Monday, February 19, 2018

Page 1555

((Double Monday -- Page 2 of 2))
His brain was marginally more prepared this time. The battering of sensations hit him like a wave, and again, he felt the same panic from before. But he retained enough of presence of mind now to stop his hand from letting go, to override bodily instinct with force of will.

It got worse.

He lost space. He lost time. He was losing himself. But he saw it again. The blanket. The veil. He put his hand forward--or some crackling, imagined representation of his hand, at least--and tried to grasp the veil. It was already partly peeled back. He just had to pull it the rest of the way.

And so he did.

He regained space. He regained time. He regained himself.

But the storm all around him did not cease. Still, it pummeled him, his mind, with so many sensations and emotions and distractions that he couldn’t even distinguish them from one another before they were replaced by something else, something newer, better, terrifying, worrying, encouraging, mortifying, ecstatic, dull, soul-crushing--

Endless.

It was folly to engage with it. He had to keep himself. Himself. His own mind. His own focus. These emotions were not his own. They were external. They were sorcery. Witchcraft. Whatever. It didn’t matter what they were. They didn’t matter. Only he mattered.

Him and the world around him. The real world.

And through it all, the swirling and somehow visible mayhem of emotions, he could see what he wanted to see.

Lenos, standing right next to him.

But of course, his name was not truly Lenos. And it was not Kogibur, either. The man didn’t have a name. At least, not one that was given to him by his mother. Because the man had never known his mother. Or his father, for that matter. He’d been an orphan of the Higher West Layer, as Royo himself had been. He had been treated with contempt in the community home in which he had grown up. He had been lastingly scarred by that experience, to the point of trusting none but himself. And a woman. In his adolescence. A woman who then betrayed him for money.
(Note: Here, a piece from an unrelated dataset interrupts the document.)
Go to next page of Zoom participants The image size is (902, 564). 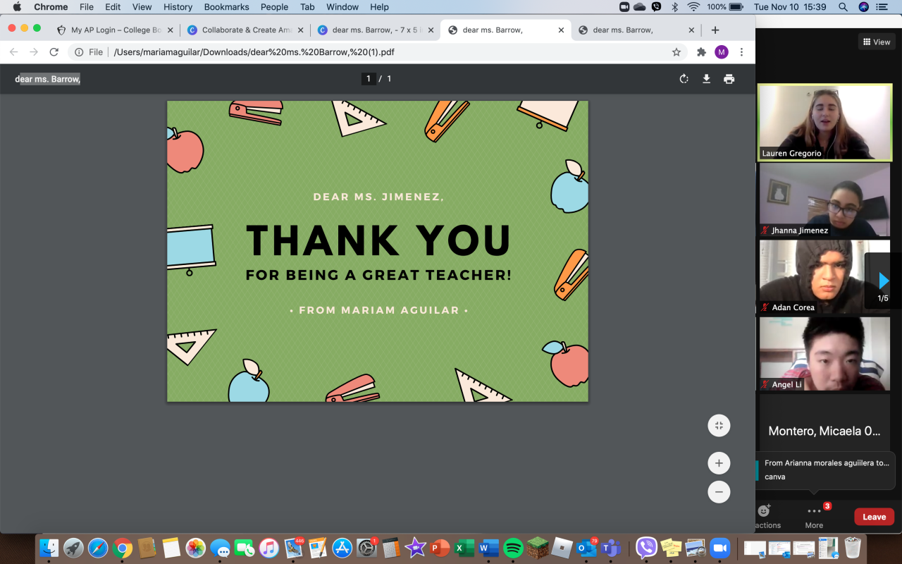pos(883,281)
It could be no surprise, then, that Lenos did not fully trust Royo now. And that was not mere suspicion on Royo’s part. He knew that Lenos had reservations about him. He could see it, as clearly as he could see the man’s face.

But he could also see that Lenos did trust him a little. Which was more than Royo would have expected, quite frankly.

And it didn’t stop. Royo could see still more. Wavering and fleeting feelings, hovering around Lenos, whispering about his soul and his past. A job he’d taken. A mentor he’d had. Threads of his life woven together into a grand web that was as easy to navigate as it was to think. Royo had only to look where he wanted, consider what he wanted, and Lenos’ knowledge was Royo’s knowledge.